The problem:
Edit the material from the line with "Given: Click the plus" up to and including the line with "will (327, 294)." by replacing "magnifier" with "magnifying glass" and changing nothing else. Return only those lines.

Recorded information:
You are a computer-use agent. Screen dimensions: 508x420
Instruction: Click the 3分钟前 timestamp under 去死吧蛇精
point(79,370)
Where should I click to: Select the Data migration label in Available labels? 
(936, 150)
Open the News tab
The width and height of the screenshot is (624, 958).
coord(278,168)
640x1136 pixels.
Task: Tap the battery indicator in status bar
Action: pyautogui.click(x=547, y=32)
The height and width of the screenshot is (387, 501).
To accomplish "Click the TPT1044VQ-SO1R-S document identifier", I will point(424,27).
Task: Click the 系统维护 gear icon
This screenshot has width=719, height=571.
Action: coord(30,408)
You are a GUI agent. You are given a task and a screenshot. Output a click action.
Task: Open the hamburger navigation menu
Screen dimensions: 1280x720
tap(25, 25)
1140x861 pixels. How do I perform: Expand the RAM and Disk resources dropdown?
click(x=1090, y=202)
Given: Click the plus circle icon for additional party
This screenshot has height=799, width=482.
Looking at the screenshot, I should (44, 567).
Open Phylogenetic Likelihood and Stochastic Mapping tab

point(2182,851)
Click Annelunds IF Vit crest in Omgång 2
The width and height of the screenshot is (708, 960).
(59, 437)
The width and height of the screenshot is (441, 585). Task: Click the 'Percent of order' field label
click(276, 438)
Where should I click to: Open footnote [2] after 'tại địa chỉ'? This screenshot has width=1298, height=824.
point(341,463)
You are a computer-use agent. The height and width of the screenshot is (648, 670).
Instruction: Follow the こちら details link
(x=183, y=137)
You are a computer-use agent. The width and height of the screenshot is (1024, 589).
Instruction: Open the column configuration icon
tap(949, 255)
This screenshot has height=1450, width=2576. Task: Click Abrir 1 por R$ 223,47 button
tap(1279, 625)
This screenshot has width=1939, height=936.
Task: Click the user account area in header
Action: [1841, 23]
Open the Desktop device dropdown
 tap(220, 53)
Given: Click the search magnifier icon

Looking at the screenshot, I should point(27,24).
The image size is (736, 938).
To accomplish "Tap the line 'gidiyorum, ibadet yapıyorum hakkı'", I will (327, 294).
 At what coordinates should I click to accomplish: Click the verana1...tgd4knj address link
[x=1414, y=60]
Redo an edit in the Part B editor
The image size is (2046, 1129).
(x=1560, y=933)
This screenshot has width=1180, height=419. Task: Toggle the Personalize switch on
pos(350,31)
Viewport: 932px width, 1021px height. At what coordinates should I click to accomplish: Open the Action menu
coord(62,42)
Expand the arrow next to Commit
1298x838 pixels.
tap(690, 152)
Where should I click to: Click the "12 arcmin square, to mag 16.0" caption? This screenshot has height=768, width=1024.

Full output:
Given: Click the plus circle icon for additional party
This screenshot has height=799, width=482.
Looking at the screenshot, I should (44, 567).
Open Phylogenetic Likelihood and Stochastic Mapping tab

point(2182,851)
Click Annelunds IF Vit crest in Omgång 2
The width and height of the screenshot is (708, 960).
(59, 437)
The width and height of the screenshot is (441, 585). Task: Click the 'Percent of order' field label
click(276, 438)
Where should I click to: Open footnote [2] after 'tại địa chỉ'? This screenshot has width=1298, height=824.
point(341,463)
You are a computer-use agent. The height and width of the screenshot is (648, 670).
Instruction: Follow the こちら details link
(x=183, y=137)
You are a computer-use agent. The width and height of the screenshot is (1024, 589).
Instruction: Open the column configuration icon
tap(949, 255)
This screenshot has height=1450, width=2576. Task: Click Abrir 1 por R$ 223,47 button
tap(1279, 625)
This screenshot has width=1939, height=936.
Task: Click the user account area in header
Action: [1841, 23]
Open the Desktop device dropdown
 tap(220, 53)
Given: Click the search magnifying glass icon

Looking at the screenshot, I should point(27,24).
The image size is (736, 938).
To accomplish "Tap the line 'gidiyorum, ibadet yapıyorum hakkı'", I will (327, 294).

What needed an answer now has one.